Ceux qui ont lu, et on les lit encore, les excellents ouvrages du
president Mazedes sur les tristes filles dites de joie, savent la pitie
singuliere que leur sort, sans legislation, inspirait au vieux juriste.

On ne les juge meme pas, me disait-il, on les pousse en tas, comme
des betes, sans les entendre, et les Cafres sont moins rudes pour les
captives qu'ils enlevent que nos policiers pour ces chretiennes. Il y
en a pourtant d'honnetes dans ce troupeau de douleur, mais oui, de tres
honnetes meme, monsieur le tortoniste, et si je vous racontais....

"La plus malheureuse est sans contredit la fille en carte. Vous
n'ignorez pas a quelles mesures de police elle doit se soumettre pour
exercer son lugubre negoce. Elle est inscrite sur un registre secret
du bureau des moeurs, et jamais, vous m'entendez bien, jamais plus, se
fut-elle rachetee cent fois par une conduite exemplaire, elle n'est
rayee du livre d'infamie.

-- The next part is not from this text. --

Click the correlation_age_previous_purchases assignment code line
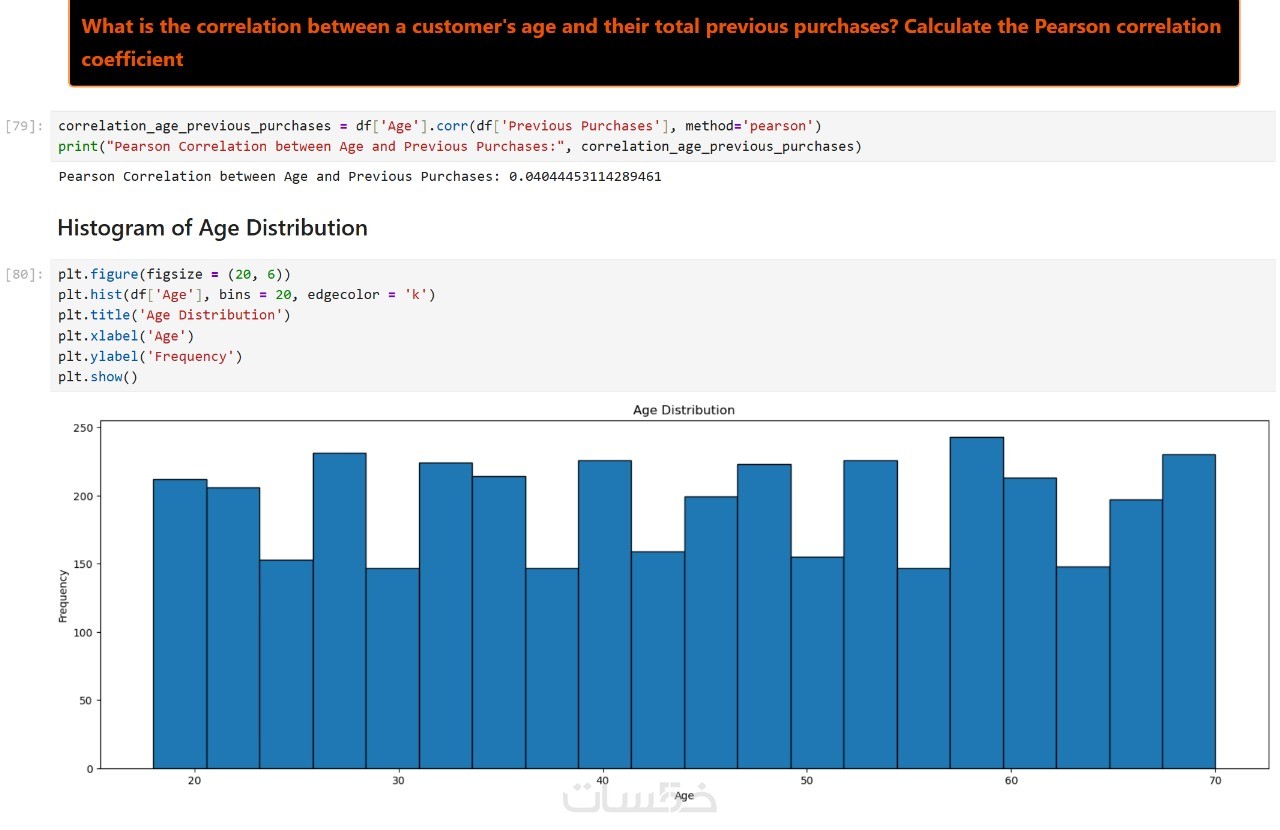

J'en ai vu, moi qui vous parle, se rouler aux
pieds du chef de ce bureau, lui tendre leur enfant, perdu par la tare
maternelle, et s'en aller hagardes et battant les murs, sans avoir rien
obtenu. Et tenez, c'est la que j'ai compris qu'il n'y pas de malhonnetes
femmes et que c'est le Christ qui a raison. Il est parfaitement exact et
scientifique en physiologie que l'amour refait une virginite. Quant a la
maternite, c'est de saintete, ni plus ni moins qu'elle les revet. Mais
passons.

"Le registre est secret, vous ai-je dit, et c'est le seul geste de
pitie, du reglement. Sous aucun pretexte, en aucun cas, on ne le
communique, meme aux notaires, meme a la police secrete, a personne.
Il n'est fait exception, que pour les seuls juges de cour, s'ils le
requierent expressement, et pour des causes capitales. Or il advint, il
y a quelques annees, qu'une de ces causes etant venue a mon tribunal,
je dus me reclamer de notre privilege. Il retournait d'une affaire de
meurtre dans lequel etait impliquee, et inexplicablement, une fille de
dix-huit ans que nous appellerons, si vous voulez, Louisa. Toute la
lumiere sur le crime sombrait sous cette question entenebree: Louisa
etait-elle, oui ou non, fille soumise, et par consequent inscrite au
formidable registre? Il y allait d'une et meme de deux tetes, car a
cette epoque on les tranchait encore.

"Louisa etait inscrite,--en carte.

"Ah! vous ne savez pas comment elles se resignent a cette ressource, la
derniere avant le rechaud ou le plongeon dans ce bon fleuve d'oubli
qui roule autour de Notre-Dame! Une famille sans pain, devant qui tout
credit se ferme, le chomage du pere, le desespoir d'une mere aveugle a
force de larmes, un petit frere bleme de faim, de fievre et de froid, la
honte insurmontable, et si caracteristique chez les ouvriers de
Paris, de tendre la main, meme, et surtout, a la charite publique et
administrative, et toute la tragedie enfin de la misere, de l'inique
misere! Il y a dans un coin du logis une jeune creature de Dieu,
intelligente, aimante, brave. Si elle n'est pas tres jolie, elle a
d'admirables cheveux blonds, et tout, oh! tout, plutot que de les vendre
comme les Auvergnates, au deteste "merlan" qui les guigne. Alors, elle
les noue en torsade, y pique une epinglette de deux sous, se dresse,
embrasse la maman et le mome, et, une, deux, trois, elle y va!... C'est
Louisa.

"Non, il n'y a pas de malhonnetes femmes, interjeta le president
Mazedes.

"--Il n'y a peut-etre, observai-je, que de malhonnetes societes. Mais
l'histoire de Louisa, on la demande?

"--Eh bien! voici. Un jour ou, Themis m'ayant fait des loisirs, je les
employais a jouer au bouchon avec les ablettes de la Marne, j'etais
entre, pour me rafraichir, dans un de ces cabarets a tonnelles qui
bordent la riviere. Ils sont les oasis de nos caravanes fluviales,
et l'attrait dominical des familles d'ouvriers en balade. Outre
les berceaux de lierre et de vigne folle qui y jouent le role du
moucharabieb de la maison arabe, on y trouve des gymnastiques avec
trapezes et balancoires, le jeu de tonneau et de boules, tous les
divertissements de plein air enfin, naifs et chers a nos peres, ou se
resument, pour les bonnes gens du peuple, le plaisirs de la campagne.
Une baignade, une traversee en canot jusqu'a l'ile voisine, et le regal
d'une gibelotte leur en completent le paradis.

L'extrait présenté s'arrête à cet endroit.